Во всех прочих областях жизни расклад более или менее тот же. Либо нам говорят, что считать по тому или иному поводу – как правило, в неявном виде, но через окружение, господствующие взгляды, общую обстановку, что, однако, не отменяет и умышленного промывания мозгов как в случае с воспитанием – либо же мы сами решаем, как нам быть. Свою роль играет также физиология, но её рассмотрение увело бы нас слишком далеко в сторону, поэтому достаточно заметить, что она учитывается намного чаще, чем это принято думать, и пронизывает чуть ли не всю культуру – последняя, кстати, тоже есть продукт эволюции.
Вопрос с конкретным содержанием принципов несколько сложнее. Увы, но оно далеко не всегда очевидно и тем более рационально – тем не менее, нужно всё-таки согласиться с тем, что сами эти категории тоже проблематичны. Скажем, длинные шеи, вытягиваемые с помощью медных колец до ненормальной по меркам западного общества длины, ступни, бинтуемые так, что они деформируются, или огромные диски в нижней губе выглядят странно для тех, кто не был знаком с чем-то подобным с самого детства, и имеют малооправданный характер. Как бы то ни было, но у всех этих и всех остальных культурных практик есть своё объяснение, и оно обычно просто скрыто от постороннего – и нередко непосредственного – наблюдателя в истории соответствующей группы. Мы все придерживаемся довольно нелогичных стандартов, если мыслить строго, а потому не стоит обвинять других в том, в чём мы повинны сами.
Это возвращает нас к проблеме истины. Понятно, что за пределами того или иного сообщества правила игры, принятые в нём, имеют относительную природу и, что важно, могут быть рассмотрены в таком качестве. Однако изнутри, т.е. в рамках самого социума, этого не видно, и нормы почитаются и воспринимаются как нечто естественное. Это банальное утверждение, но лишь до тех пор, пока мы не распространим его на всё человечество. В таком случае окажется, что мы игнорируем явное, при этом почему-то полагая, что учли всё.
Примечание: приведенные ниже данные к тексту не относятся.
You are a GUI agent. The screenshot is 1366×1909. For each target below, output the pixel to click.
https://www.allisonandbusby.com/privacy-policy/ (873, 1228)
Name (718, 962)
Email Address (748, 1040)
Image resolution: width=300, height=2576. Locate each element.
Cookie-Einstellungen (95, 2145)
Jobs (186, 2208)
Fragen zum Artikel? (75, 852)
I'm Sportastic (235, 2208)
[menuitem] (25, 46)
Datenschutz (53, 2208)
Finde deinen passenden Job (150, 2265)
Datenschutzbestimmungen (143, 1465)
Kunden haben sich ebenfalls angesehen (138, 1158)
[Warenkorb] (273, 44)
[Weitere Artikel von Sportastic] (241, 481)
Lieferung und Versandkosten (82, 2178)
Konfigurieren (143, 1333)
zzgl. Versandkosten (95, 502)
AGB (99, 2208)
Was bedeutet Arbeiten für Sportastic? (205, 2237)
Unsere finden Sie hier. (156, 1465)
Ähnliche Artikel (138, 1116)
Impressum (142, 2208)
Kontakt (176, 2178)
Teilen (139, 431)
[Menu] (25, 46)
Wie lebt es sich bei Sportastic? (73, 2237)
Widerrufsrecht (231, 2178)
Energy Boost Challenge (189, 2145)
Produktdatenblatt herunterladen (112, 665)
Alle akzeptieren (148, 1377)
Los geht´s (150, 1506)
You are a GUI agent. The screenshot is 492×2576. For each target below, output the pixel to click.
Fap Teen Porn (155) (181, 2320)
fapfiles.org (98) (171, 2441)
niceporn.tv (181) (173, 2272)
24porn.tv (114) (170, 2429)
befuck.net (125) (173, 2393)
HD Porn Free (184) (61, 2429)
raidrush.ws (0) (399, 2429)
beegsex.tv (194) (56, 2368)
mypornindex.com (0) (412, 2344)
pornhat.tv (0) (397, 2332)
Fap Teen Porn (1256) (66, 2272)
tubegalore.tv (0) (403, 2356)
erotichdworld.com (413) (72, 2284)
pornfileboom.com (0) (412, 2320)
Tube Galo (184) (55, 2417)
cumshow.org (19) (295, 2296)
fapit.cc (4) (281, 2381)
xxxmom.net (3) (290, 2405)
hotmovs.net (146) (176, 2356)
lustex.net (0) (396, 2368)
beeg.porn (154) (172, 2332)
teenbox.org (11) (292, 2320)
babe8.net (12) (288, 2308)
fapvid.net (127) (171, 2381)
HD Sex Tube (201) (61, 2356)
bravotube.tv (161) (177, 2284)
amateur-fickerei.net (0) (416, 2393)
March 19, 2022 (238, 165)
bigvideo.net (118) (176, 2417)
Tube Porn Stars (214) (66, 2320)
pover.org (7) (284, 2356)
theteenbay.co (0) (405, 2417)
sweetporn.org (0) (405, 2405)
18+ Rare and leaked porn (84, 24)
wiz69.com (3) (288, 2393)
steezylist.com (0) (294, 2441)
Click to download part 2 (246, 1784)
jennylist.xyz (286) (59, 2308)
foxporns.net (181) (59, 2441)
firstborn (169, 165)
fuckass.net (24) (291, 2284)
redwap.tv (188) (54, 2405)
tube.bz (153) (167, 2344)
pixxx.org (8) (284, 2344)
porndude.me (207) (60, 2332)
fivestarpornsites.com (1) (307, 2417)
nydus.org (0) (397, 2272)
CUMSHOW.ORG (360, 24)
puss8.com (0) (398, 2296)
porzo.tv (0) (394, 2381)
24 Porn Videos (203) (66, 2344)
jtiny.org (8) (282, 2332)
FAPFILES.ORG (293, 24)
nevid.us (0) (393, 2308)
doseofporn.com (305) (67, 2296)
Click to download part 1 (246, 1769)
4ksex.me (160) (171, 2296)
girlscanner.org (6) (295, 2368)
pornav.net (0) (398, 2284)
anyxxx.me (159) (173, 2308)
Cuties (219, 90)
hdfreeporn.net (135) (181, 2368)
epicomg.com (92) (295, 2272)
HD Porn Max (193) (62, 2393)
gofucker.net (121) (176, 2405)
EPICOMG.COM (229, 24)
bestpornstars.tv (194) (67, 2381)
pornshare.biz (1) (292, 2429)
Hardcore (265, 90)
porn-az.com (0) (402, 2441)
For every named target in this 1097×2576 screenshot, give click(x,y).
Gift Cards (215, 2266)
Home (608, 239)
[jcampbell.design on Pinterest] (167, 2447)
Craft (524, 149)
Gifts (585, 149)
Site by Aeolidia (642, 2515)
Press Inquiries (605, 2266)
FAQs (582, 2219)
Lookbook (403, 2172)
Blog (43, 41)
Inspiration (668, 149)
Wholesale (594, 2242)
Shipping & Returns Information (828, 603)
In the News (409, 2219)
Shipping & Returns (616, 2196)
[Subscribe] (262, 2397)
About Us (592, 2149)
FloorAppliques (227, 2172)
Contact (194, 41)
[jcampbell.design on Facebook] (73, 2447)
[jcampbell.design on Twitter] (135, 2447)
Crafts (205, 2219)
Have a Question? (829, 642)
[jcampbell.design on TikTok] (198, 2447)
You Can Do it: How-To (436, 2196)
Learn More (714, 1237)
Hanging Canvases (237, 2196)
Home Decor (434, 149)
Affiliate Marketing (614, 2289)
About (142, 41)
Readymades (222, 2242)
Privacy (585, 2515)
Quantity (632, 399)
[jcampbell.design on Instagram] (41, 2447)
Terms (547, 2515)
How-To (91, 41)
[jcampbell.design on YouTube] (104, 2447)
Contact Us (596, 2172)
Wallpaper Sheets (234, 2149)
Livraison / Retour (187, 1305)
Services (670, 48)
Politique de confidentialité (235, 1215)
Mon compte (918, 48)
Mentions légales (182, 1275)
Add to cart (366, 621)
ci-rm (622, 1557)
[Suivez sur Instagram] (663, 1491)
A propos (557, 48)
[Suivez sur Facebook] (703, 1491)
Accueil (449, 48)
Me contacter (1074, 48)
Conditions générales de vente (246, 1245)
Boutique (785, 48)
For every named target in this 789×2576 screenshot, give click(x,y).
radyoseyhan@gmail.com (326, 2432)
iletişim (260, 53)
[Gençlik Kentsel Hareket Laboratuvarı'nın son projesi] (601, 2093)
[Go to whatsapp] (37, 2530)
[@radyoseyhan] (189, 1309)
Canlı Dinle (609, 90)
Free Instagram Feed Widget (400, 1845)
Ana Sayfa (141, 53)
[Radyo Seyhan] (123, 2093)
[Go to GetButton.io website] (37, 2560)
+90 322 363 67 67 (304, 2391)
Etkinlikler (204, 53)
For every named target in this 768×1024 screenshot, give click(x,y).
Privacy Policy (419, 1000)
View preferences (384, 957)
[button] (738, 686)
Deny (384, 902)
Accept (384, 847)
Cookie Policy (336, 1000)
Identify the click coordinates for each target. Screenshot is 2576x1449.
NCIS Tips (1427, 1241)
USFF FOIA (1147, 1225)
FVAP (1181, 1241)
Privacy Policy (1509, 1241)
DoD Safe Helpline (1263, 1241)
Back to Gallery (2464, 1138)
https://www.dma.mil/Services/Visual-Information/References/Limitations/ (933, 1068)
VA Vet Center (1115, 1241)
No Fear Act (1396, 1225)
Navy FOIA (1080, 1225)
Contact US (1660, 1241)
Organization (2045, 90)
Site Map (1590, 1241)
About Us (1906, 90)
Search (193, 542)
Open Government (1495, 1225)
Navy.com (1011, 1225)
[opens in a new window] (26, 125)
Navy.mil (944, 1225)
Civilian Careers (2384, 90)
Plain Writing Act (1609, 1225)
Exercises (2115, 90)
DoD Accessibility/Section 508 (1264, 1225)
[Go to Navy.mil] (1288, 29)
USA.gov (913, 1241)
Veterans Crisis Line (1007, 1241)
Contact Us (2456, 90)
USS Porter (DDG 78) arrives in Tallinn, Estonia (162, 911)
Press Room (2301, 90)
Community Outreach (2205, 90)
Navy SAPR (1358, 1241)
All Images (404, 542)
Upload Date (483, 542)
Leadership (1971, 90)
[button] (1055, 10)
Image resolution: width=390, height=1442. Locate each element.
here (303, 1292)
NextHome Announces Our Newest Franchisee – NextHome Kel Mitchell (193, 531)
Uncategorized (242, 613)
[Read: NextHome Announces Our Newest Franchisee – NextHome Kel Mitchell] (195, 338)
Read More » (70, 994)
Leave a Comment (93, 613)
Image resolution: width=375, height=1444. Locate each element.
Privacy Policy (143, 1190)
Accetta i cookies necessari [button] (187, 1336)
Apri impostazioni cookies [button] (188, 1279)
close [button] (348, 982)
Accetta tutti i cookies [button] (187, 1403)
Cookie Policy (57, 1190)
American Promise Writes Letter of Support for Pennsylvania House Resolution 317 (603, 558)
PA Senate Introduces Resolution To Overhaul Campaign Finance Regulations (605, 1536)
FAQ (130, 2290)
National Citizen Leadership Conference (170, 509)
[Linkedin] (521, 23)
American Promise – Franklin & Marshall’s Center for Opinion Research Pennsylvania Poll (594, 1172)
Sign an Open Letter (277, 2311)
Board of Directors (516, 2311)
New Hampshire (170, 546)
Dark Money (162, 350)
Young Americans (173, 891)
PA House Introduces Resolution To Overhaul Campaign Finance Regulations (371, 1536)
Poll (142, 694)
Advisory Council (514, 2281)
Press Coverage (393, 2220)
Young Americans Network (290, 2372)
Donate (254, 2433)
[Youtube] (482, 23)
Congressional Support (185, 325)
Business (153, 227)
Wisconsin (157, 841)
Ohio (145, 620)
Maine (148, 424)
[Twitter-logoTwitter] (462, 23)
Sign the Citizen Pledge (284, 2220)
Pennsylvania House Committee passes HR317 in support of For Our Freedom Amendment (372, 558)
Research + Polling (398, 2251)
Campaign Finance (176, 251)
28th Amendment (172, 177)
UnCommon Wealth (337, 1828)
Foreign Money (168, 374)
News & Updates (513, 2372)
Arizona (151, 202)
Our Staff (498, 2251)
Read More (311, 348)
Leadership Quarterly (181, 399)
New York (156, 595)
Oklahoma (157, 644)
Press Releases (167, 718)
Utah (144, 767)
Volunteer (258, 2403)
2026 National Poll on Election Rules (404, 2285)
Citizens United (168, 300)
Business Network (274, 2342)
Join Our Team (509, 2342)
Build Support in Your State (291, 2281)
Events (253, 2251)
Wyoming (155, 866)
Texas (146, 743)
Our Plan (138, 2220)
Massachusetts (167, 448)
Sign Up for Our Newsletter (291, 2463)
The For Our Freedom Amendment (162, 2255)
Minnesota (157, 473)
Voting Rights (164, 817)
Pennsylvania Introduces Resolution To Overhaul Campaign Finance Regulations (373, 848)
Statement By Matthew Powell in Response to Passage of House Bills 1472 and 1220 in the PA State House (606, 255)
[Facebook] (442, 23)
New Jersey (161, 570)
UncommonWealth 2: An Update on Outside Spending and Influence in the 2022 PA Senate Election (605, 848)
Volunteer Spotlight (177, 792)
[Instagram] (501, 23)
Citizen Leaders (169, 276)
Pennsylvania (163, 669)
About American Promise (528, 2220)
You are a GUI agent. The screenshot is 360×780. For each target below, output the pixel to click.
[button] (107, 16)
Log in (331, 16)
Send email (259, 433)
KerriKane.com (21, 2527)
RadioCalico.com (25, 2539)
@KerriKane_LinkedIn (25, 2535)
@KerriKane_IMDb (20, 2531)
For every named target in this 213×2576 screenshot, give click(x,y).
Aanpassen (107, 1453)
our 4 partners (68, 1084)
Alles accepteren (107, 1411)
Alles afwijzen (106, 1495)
Особенно это бросается в глаза – разумеется, после того, как принять во внимание историю нашего вида и наше морфологические строение – в науке – и, между прочим, её прошлое тоже во многом определяет её нынешние вид и содержание. Мы несколько наивно решили, что наш способ познания верный – не обязательно единственно, но правильный совершенно точно – и верим в те принципы и критерии, согласно которым она и функционирует, и возможна в том качестве и количестве, в каких мы её и наблюдаем.
Естественно, мы заблуждаемся. Это легко заметить, если попытаться представить себе, каким видят мир некоторые птицы и насекомые, у которых больше – т.е. не три, как у нас – типов фоторецепторных клеток. Даже не старайтесь, это попросту невозможно. Наш организм устроен так, а не иначе, и нет никакого смысла в том, чтобы рисовать себе те картины, которые мы увидеть не в состоянии. Но касается ли это лишь восприятия или же данное явление значительнее и шире, если не относится вообще ко всему на свете?
Разумеется, оно универсально. Весьма сомнительно, чтобы тот или иной вид был бы в состоянии фиксировать решительно все сигналы из окружающего мира, который тот только может дать, а потому с необходимостью ограничен тем, что позволяет ему природное его оснащение, созданное и испытанное потребностями выживания в конкретных условиях. Однако столь же маловероятно, чтобы это не распространялось на когнитивную сферу.
К сожалению, люди с некоторых пор – на самом деле это не столь давнее явление, как может показаться, ему, вероятно, всего несколько сотен лет, если не меньше – начали думать о себе, как о чём-то или ком-то, стоящем вне остальной системы. Подобная отстранённость позволяет говорить в терминах превосходства и даже некой бестелесности, но она в корне ложна, потому что ни одно живое существо не отличается от прочих своей неподконтрольностью законам природы.
Наш взгляд на мир и, следовательно, наши его понимание и способы познания обусловлены историей эволюции как жизни на Земле в целом, так и нашего вида в частности. Из-за того, что природа довольно неразборчива и не особо сильна в том, чтобы создавать совершенные изделия, все мы – т.е. в принципе все представители флоры и фауны – являем собой компромиссы и уступки, а также плохо исполненные клуджи. Всё это работает, но лишь в той степени, которая позволяет нам передавать наши гены дальше.
Конечно, никто не спорит с тем, что наука способна давать правильные, т.е. подтверждающиеся впоследствии прогнозы, что считается одним из её основных достоинств, однако это свойство, скорее, указывает на несовершенство нашего понимания реальности, чем на действительно что-то ей имманентное. Было бы несколько удивительно, если бы наши теории не функционировали, ведь в таком случае от них следовало бы отказаться и изобрести новые.